Günümüzde değişen hayat koşulları ve beslenme alışkanlıkları nedeni ile LFR sürekli artmaktadır. LFR hastalarda ses kısıklığı, seste çatallanma, boğazda yabancı cisim hissi, geniz akıntısı, sık boğaz temizleme ihtiyacı, kuru öksürük, boğaz ağrısı velaringospazm denilen nefesin aniden kesilmesi gibi semptomlar görülebilir. Bu şikayetler genellikle gündüz dik oturur pozisyonda iken ortaya çıkar ancak hiç biri ne yazık ki sadece LFR’ ye özgü değildir. Bu şikayetler üst solunum yolu enfeksiyonlarına, sesi yanlış kullanmaya, alerjinin varlığına, alkol, sigara tüketimine , tiroid hastalıkları,kullanılan ilaçlara veya solunan toksik maddelere bağlı da gelişebilir. LFR hastalarında mide ile ilgili şikayetler genellikle olmaz. LFR’nin larenks kanserinin önemli bir risk faktörü olduğu artık kabul görmüştür.
LFR tanısında şikayetlerin değerlendirildiği ve Reflü Semptom Endeksi olarak bilinen bir değerlendrime ölçütü kullanılır, ancak yeterli değildir. Larengoskopik muayene oldukça önemli fakat değerlendiren doktora göre değişebilir. Larengoskopi bulguları arasında larenkste ödem, eritem, mukozal hipertrofi, larengeal yapıların üstünde mukus odakları ve granulom görülebilir. Semptomlar gibi larengoskopik bulgularda subjektiftir ve muyene edene görefarklı skorlamalar olabilir.
Tanıda semptomlar ve larengoskopi oldukça önemlidir. 24 saatlik pH monitörizasyonu ile larenks bölgesindeki asit seviyesi 24 saat ölçülmek suretiyle bu bölgedeki asidite ortaya konabilir. Ancak yapılan çalışmalar bunun da şikayeti olmayan hastalarda pozitif çıkabildiği gösterilmiştir. Tükrük salgısında pepsin öçülmesi ve sintigrafi diğer tanı yöntemleri arasında yer alır. Bu hastalık sık görülmesine rağmen tanısında kesin denebilecek tanı yöntemi bulunmamaktdır. Bir çok klinikte tedaviden tanıya gidilmektedir ki bu da subjektivite içerir.

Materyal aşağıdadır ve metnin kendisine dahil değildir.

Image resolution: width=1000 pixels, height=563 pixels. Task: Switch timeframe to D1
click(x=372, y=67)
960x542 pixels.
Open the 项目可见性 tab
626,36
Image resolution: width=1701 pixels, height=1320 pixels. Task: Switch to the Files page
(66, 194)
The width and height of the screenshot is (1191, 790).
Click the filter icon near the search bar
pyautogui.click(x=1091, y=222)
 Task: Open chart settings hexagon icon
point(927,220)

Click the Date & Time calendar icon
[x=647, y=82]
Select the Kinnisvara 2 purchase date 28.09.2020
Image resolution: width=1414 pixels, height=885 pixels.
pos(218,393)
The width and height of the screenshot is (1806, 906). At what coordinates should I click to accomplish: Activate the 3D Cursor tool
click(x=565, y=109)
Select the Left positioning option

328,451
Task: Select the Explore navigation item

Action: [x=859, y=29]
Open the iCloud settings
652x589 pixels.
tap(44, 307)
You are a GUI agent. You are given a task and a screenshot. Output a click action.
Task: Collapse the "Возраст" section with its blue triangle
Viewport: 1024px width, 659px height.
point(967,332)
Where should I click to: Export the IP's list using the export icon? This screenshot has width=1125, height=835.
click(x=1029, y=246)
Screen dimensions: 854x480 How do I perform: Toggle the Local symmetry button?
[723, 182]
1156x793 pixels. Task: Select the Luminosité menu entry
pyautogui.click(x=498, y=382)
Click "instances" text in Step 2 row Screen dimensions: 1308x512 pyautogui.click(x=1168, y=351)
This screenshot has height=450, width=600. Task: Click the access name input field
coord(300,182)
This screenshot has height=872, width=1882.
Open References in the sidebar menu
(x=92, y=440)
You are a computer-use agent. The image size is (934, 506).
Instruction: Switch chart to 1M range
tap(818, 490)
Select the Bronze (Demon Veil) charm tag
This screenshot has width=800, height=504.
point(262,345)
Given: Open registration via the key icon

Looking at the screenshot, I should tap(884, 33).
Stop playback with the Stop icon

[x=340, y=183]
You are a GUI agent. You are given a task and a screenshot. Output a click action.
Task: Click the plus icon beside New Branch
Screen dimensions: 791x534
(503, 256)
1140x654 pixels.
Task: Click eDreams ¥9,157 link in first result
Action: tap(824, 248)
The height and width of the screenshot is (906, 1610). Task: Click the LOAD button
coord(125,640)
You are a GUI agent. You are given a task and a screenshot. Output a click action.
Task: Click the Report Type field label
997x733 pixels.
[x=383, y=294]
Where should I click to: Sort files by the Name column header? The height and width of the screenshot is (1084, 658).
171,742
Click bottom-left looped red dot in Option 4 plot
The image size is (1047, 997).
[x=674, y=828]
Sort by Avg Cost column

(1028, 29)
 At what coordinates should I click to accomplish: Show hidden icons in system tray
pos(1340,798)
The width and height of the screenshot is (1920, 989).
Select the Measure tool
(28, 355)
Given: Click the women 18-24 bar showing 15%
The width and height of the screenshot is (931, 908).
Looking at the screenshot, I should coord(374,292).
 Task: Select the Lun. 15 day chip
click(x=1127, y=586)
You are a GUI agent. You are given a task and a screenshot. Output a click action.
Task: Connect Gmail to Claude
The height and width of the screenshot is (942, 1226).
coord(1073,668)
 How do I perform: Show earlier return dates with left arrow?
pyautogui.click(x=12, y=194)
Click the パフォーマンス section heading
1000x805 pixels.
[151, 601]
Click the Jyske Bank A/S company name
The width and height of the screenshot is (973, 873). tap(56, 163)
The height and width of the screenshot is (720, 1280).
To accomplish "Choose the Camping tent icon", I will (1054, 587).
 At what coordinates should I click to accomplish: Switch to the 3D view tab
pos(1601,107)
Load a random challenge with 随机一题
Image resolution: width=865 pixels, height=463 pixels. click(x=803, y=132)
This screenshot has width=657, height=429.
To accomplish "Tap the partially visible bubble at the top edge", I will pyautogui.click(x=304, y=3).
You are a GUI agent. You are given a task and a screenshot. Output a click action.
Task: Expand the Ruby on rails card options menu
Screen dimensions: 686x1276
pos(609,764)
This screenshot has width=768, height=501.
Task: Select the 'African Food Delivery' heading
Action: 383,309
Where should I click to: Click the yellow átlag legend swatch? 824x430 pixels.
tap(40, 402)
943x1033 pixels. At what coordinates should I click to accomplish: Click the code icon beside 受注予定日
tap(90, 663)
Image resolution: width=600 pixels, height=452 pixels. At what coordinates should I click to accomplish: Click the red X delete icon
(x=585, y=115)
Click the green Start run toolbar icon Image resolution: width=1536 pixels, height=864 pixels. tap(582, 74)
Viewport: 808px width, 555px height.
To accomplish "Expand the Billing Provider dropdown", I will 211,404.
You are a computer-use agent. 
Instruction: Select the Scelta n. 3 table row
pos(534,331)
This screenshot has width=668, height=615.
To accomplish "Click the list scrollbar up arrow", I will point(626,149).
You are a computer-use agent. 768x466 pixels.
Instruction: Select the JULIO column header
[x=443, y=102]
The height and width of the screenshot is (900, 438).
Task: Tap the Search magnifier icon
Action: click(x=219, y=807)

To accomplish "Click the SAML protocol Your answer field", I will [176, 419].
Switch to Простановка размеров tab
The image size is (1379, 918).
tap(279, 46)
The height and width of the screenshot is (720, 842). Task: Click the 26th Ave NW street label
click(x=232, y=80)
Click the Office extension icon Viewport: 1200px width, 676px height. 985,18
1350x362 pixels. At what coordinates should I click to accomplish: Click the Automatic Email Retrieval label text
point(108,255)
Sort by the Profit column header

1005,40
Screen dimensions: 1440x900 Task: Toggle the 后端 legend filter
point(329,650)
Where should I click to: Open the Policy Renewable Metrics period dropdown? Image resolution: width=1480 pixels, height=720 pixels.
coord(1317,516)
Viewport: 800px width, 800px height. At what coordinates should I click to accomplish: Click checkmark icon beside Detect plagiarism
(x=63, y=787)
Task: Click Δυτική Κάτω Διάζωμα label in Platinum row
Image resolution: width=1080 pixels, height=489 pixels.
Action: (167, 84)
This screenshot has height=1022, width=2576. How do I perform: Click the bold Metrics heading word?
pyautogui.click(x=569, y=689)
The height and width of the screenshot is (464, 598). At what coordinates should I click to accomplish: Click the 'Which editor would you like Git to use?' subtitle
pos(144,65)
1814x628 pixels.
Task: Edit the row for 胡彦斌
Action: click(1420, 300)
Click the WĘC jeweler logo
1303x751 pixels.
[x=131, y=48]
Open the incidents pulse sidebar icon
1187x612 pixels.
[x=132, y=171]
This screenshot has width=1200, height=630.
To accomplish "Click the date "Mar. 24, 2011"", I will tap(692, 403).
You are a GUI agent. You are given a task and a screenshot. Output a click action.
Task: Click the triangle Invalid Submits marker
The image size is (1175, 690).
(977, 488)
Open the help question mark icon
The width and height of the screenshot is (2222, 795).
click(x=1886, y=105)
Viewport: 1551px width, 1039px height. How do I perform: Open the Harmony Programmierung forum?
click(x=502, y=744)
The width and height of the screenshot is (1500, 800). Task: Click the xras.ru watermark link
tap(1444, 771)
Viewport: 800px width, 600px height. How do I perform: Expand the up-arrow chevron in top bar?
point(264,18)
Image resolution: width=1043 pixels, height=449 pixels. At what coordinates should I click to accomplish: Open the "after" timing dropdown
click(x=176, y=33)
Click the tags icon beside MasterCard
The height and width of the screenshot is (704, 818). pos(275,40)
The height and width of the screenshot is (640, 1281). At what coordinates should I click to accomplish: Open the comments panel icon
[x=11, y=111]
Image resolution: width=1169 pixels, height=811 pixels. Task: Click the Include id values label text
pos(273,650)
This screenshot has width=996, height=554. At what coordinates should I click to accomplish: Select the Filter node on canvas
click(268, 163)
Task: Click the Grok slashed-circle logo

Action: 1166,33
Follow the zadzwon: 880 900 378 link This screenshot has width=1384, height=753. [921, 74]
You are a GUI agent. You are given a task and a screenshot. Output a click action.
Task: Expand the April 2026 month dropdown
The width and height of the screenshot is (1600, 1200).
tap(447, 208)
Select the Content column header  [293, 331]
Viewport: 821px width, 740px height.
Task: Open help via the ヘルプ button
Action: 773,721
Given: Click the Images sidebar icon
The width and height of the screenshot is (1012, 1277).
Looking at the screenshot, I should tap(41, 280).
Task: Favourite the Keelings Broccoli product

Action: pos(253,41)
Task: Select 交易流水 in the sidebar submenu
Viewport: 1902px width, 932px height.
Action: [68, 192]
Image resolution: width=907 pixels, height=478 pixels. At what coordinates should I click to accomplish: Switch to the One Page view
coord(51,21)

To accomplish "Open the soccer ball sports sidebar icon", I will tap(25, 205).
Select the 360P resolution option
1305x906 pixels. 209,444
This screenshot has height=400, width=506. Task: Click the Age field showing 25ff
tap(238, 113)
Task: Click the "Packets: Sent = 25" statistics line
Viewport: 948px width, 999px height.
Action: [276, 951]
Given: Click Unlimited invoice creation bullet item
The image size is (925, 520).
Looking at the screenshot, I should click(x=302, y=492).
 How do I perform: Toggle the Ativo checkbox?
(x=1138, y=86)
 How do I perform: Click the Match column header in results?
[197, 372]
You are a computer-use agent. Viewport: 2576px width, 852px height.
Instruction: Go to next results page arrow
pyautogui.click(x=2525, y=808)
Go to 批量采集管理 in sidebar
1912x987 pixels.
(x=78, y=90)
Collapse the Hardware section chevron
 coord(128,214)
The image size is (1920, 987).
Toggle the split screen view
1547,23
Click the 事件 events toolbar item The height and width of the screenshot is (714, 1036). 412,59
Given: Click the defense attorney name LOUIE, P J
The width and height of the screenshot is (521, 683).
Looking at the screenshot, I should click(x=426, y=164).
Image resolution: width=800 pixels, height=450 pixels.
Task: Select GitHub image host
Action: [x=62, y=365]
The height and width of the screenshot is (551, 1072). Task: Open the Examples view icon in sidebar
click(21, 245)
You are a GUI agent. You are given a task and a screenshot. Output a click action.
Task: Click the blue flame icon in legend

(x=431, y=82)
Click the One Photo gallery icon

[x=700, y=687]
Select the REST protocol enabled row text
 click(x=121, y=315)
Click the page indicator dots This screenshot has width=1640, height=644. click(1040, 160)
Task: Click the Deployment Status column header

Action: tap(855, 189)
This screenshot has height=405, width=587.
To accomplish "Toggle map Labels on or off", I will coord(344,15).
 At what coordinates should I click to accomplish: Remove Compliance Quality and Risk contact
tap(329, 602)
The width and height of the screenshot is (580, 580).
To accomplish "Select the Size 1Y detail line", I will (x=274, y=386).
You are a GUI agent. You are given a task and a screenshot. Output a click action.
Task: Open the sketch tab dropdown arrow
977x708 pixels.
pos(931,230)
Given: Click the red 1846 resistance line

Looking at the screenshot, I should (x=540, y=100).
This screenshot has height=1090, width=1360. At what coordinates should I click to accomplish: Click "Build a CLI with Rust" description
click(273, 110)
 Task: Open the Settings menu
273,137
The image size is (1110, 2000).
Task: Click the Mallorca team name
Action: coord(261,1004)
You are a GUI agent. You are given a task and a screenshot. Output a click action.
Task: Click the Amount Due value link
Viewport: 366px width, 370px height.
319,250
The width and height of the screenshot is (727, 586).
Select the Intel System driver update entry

Tedavi seçenekleri arasında reflüyü azaltacak şekilde önerileri içeren hayat stili değişiklikleri, ilaçlar ve cerrahi tedavi yer alır. Uyulması istenen öneriler arasında asit salgısını uyarıcı maddelerden kaçınma önemlidir ki bunlar arasında alkol, sigara, kahve, çikolata, yağlı ve baharatlı yiyecekler bulunur. Yemek ile uyku arasında en az 3 saat geçmeli ve yatak başı 30-45 derece yükseltilmelidir.
Proton pompa inhibitörleri LFR tedavisinde altın standarttır. Sabah tek doz veya iki doz olarak verilebilir. Semptomlar kaybolduktan sonra bırakılmalıdır.
Cerrahi olarak mideden yutak borusduna asit kaçışını önlemeye yönelil yutak borusu alt sfinkternin fundoplikasyon adını verdiğimiz bir yöntem ile yapılmaktadır.